Perhaps we should be grateful; as of now, at least, Senator Obama hasn't irrevocably embraced any terrible ideas about how to fix NCLB. But he hasn't embraced any great ideas, either. And he probably hasn't even decided yet which way to go politically: throw the reformers under the bus and embrace his union and ed-school friends, or throw his establishment pals under the bus and hug the reformers.
If he chooses the latter--let's hope--he will need to find Republican votes in order to get a reform-minded NCLB reauthorization through Congress. That's because many members of his own party won't be so brave as to buck the unions, and they want the law eviscerated. So he will need to find some version of bipartisan compromise.

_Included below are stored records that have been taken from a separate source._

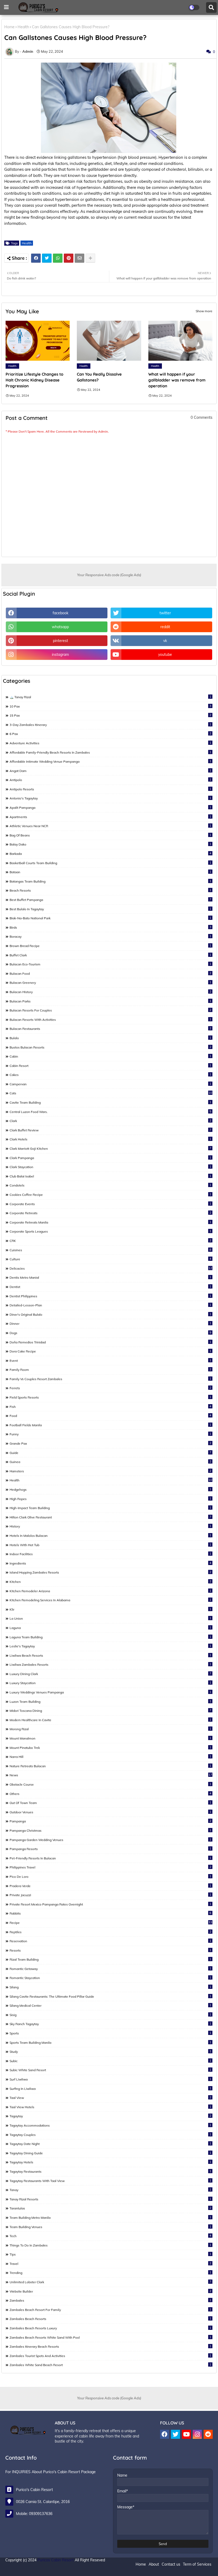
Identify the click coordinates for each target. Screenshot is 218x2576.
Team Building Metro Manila (110, 2217)
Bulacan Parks (110, 1001)
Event (110, 1360)
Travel (110, 2263)
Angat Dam (110, 771)
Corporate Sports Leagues (110, 1231)
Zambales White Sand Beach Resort (110, 2365)
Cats (111, 1093)
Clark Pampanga (110, 1158)
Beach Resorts (110, 890)
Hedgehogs (110, 1489)
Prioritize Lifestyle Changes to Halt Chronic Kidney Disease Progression (34, 380)
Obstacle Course (110, 1784)
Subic (110, 2061)
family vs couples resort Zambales (110, 1379)
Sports (110, 2033)
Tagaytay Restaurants (110, 2171)
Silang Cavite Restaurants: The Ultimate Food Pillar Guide (110, 1996)
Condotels (110, 1185)
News (111, 1775)
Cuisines (110, 1250)
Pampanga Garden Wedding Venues (110, 1840)
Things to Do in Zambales (110, 2245)
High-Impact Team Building (110, 1508)
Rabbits (110, 1913)
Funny (110, 1434)
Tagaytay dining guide (110, 2153)
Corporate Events (110, 1204)
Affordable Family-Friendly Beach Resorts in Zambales (110, 752)
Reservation (110, 1941)
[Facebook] (36, 258)
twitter (165, 613)
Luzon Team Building (110, 1701)
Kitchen (110, 1581)
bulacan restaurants (110, 1028)
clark (110, 1121)
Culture (110, 1259)
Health (23, 27)
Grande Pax (110, 1443)
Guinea (110, 1462)
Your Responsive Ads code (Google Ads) (109, 575)
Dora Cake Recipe (110, 1351)
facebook (60, 613)
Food (110, 1415)
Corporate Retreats (110, 1213)
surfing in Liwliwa (110, 2088)
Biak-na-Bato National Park (110, 918)
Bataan (110, 872)
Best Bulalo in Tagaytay (110, 909)
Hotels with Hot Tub (110, 1545)
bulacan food (110, 973)
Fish (110, 1406)
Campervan (110, 1084)
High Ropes (110, 1499)
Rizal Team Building (110, 1959)
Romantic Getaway (110, 1968)
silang (110, 1987)
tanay (110, 2190)
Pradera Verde (110, 1886)
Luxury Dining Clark (110, 1674)
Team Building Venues (110, 2227)
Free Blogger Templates (106, 2569)
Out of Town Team (110, 1803)
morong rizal (110, 1729)
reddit (165, 626)
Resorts (110, 1950)
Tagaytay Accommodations (110, 2125)
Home (9, 27)
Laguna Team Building (110, 1637)
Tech (110, 2236)
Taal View (110, 2097)
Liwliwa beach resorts (110, 1655)
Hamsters (110, 1471)
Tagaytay (110, 2116)
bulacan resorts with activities (110, 1019)
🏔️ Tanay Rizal (110, 697)
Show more (204, 311)
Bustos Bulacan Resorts (110, 1047)
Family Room (110, 1369)
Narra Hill (110, 1756)
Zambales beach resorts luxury (110, 2328)
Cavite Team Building (110, 1102)
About (154, 2564)
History (110, 1526)
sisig (110, 2015)
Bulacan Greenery (110, 982)
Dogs (110, 1333)
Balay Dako (110, 844)
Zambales (110, 2300)
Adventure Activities (110, 743)
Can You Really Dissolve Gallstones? (99, 377)
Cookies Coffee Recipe (110, 1194)
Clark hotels (110, 1139)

What might that entail? Right now, NCLB micromanages the procedures and timelines by which schools are labeled and sanctioned, yet it allows states total discretion over the academic standards and tests used to judge schools (and kids) in the first place. These should be flipped. Turned upside down. Inside out. Uncle Sam should provide incentives for states to sign up for rigorous nationwide (not federal) standards and tests. (Tests, not portfolios!) Make the results of this testing publicly available, sliced every which way by, state, district, school and group. But then allow states and districts (or private entities, such as GreatSchools.net) to devise their own school labels and ratings--and let them decide what to do with schools that need help.

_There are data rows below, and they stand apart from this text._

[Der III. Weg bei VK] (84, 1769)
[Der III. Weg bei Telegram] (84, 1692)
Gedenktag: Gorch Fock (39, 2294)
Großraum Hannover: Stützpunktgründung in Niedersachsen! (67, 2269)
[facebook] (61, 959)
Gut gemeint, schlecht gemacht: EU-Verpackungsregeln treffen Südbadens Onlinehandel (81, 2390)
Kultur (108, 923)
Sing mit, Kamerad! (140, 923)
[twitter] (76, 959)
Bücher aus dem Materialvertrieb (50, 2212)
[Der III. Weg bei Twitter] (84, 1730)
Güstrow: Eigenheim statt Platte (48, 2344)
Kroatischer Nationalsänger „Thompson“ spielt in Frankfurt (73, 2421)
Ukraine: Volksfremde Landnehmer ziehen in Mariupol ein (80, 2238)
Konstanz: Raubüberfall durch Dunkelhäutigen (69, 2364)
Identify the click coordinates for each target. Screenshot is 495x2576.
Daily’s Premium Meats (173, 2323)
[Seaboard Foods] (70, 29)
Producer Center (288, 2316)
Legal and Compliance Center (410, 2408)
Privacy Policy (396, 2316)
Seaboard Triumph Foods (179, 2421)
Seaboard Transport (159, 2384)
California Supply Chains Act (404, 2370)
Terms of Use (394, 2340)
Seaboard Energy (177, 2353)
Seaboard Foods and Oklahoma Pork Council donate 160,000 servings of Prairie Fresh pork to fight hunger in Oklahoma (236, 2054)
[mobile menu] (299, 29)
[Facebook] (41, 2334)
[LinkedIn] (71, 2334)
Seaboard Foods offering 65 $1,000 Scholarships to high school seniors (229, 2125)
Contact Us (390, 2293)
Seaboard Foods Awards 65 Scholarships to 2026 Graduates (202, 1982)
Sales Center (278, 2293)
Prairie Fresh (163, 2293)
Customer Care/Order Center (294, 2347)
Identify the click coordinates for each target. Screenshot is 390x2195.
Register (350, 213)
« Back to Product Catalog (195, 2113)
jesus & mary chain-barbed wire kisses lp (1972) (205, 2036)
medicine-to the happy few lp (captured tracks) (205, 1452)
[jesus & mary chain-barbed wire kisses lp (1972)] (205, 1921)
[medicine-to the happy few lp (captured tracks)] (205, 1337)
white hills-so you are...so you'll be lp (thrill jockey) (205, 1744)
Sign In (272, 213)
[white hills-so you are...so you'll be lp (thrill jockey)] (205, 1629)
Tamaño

This will not only enable parents, policy-makers, and taxpayers to compare schools in an apples-to-apples manner, across state lines, but will also empower states and communities to take the driver's seat again when it comes to determining which schools need help and how to intervene.
This solution won't please everyone. And perhaps it won't thrill anyone, either--not a bad definition of consensus, ultimately. Some reformers will worry that, absent stern mandates from Washington, some states will fail to hold troubled schools accountable. Some conservatives will complain about "national" testing. And some union leaders, maybe all of them, will still chafe at the transparency of school results and the possibility of tying student performance to teacher effectiveness.
But reasonable people on all sides of the issue will see that this approach is better aligned with Uncle Sam's true skill set. After all, Washington is at least three or four steps removed from the operation of local schools. There's only so much policy-makers can do from Capitol Hill and the federal Education Department, whatever their intentions. It would be far better for the feds to focus on making school standards explicit and results transparent, and then allow the states, communities and expert educators to focus on how to reform schools that aren't making the grade.
To be sure, this would be a radical departure from current policy under NCLB, and is different from what anyone is talking about now. But it could work, both politically and substantively. And there's nothing about this proposal that would conflict with what Obama and his warring sidekicks have laid out during the campaign. So perhaps we should be heartened that he has left himself so much room to maneuver, after all.
This article was adapted from an Op-Ed that appeared this morning in The Washington Times.